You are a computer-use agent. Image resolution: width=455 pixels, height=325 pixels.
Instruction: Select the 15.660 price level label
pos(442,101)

---

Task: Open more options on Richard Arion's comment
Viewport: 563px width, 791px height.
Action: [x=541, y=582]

--

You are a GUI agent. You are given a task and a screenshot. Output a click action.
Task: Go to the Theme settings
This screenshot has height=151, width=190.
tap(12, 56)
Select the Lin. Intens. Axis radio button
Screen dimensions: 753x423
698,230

◆ **What the task asks**
Update the lines that begin at the one containing "Task: Open more" and stop after the one containing "Action: [x=541, y=582]", replacing "comment" with "reply" and keeping everything else the same. Give only those lines.

◆ **Reply**
Task: Open more options on Richard Arion's reply
Viewport: 563px width, 791px height.
Action: [x=541, y=582]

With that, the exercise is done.